◆ The problem: I'd like the entries repeated exactly, without their pictures.

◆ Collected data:
┌──
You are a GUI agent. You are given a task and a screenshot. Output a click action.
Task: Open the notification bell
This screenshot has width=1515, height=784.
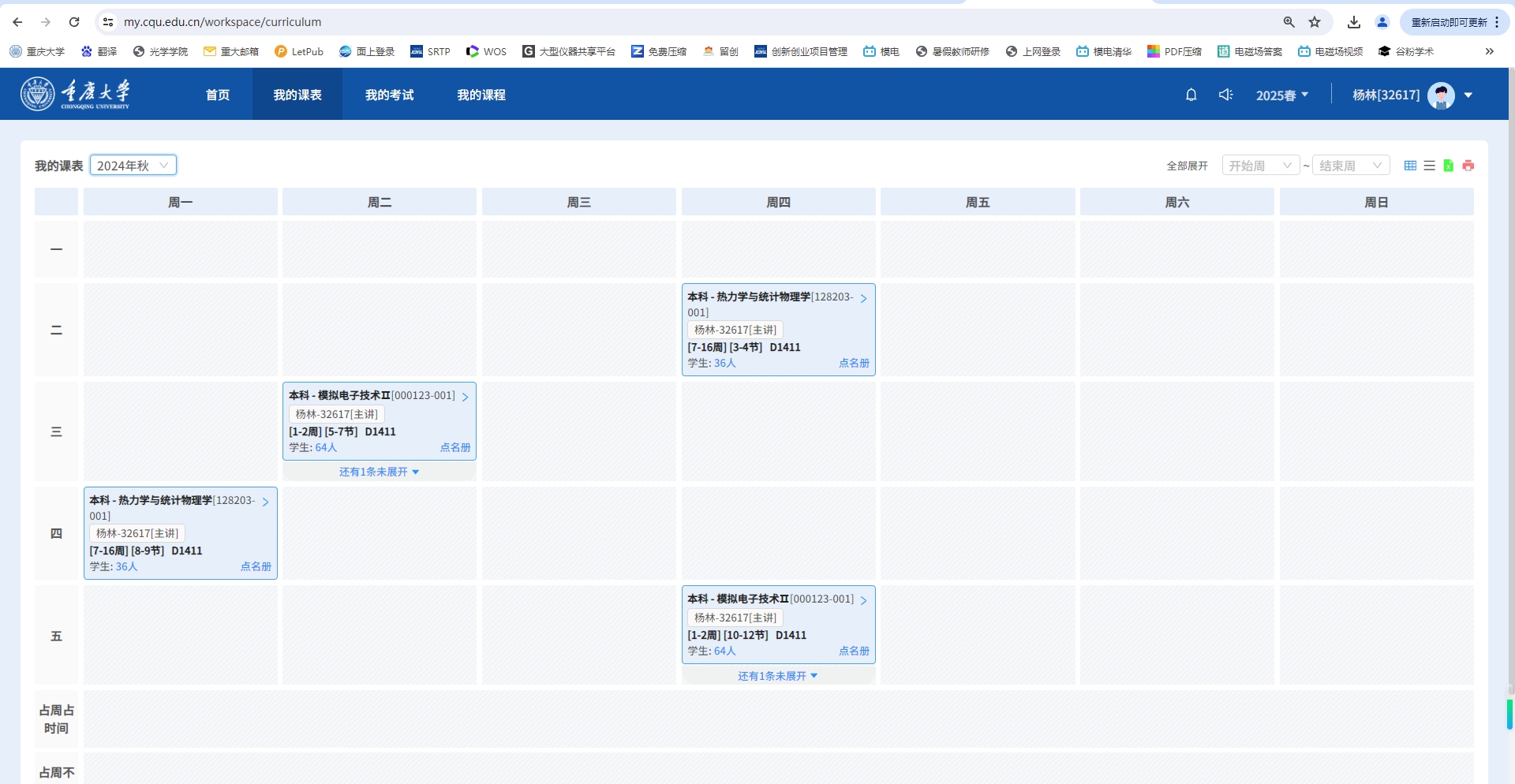point(1191,95)
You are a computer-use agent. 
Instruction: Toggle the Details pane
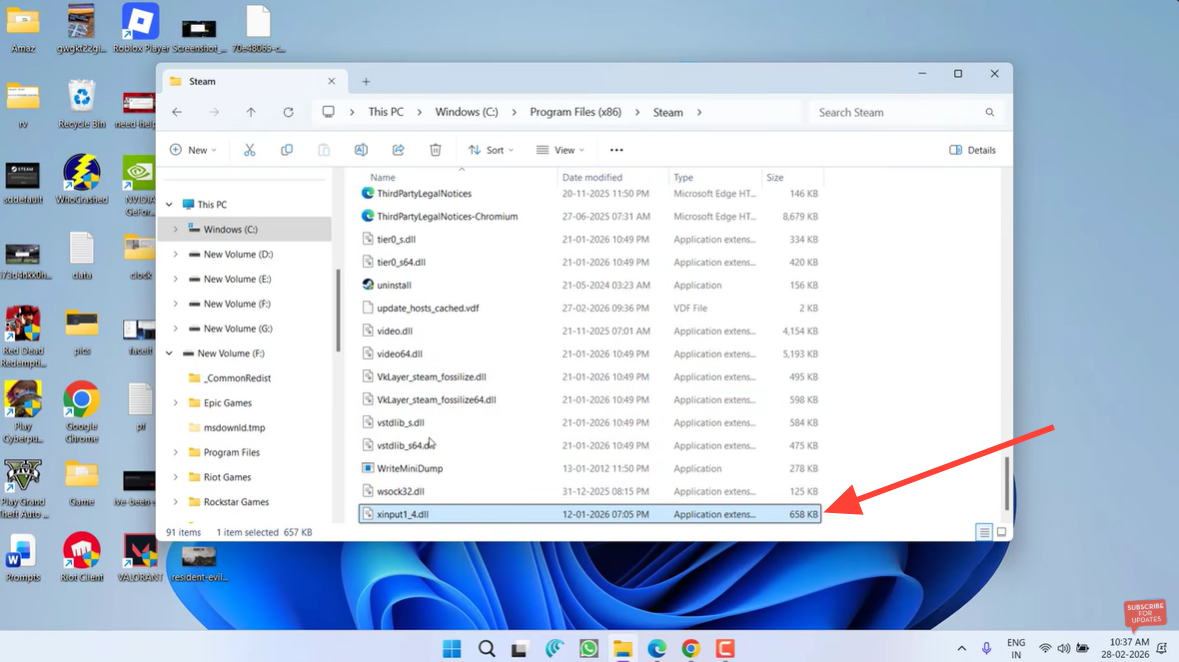pyautogui.click(x=972, y=150)

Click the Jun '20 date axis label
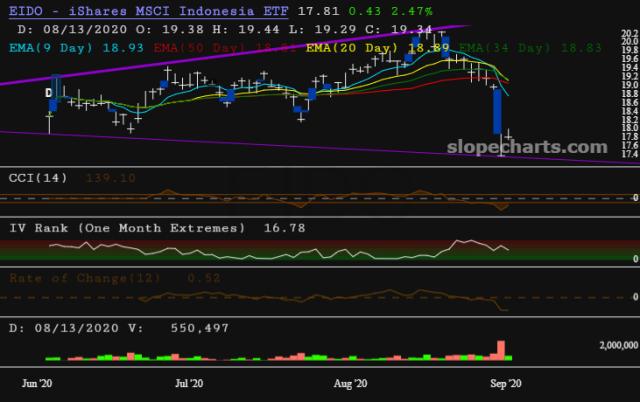click(36, 383)
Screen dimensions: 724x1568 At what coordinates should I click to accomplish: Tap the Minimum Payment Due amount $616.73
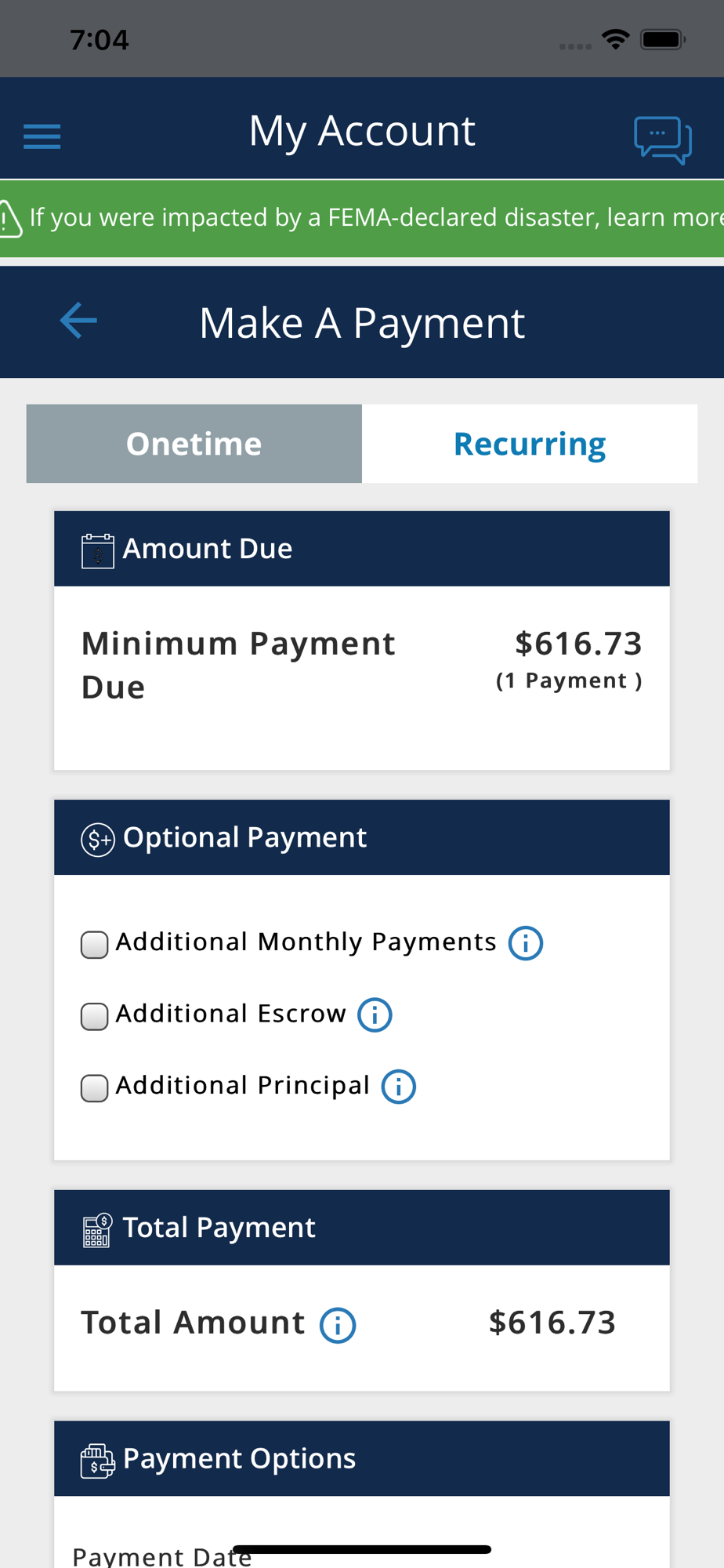(x=578, y=644)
└──
◆ Answer to the exercise:
You are a GUI agent. You are given a task and a screenshot. Output a click action.
Task: Open the notification bell
This screenshot has width=1515, height=784.
point(1191,95)
You are a computer-use agent. 
Instruction: Toggle the Details pane
pyautogui.click(x=972, y=150)

Click the Jun '20 date axis label
click(36, 383)
Screen dimensions: 724x1568 At what coordinates should I click to accomplish: Tap the Minimum Payment Due amount $616.73
(x=578, y=644)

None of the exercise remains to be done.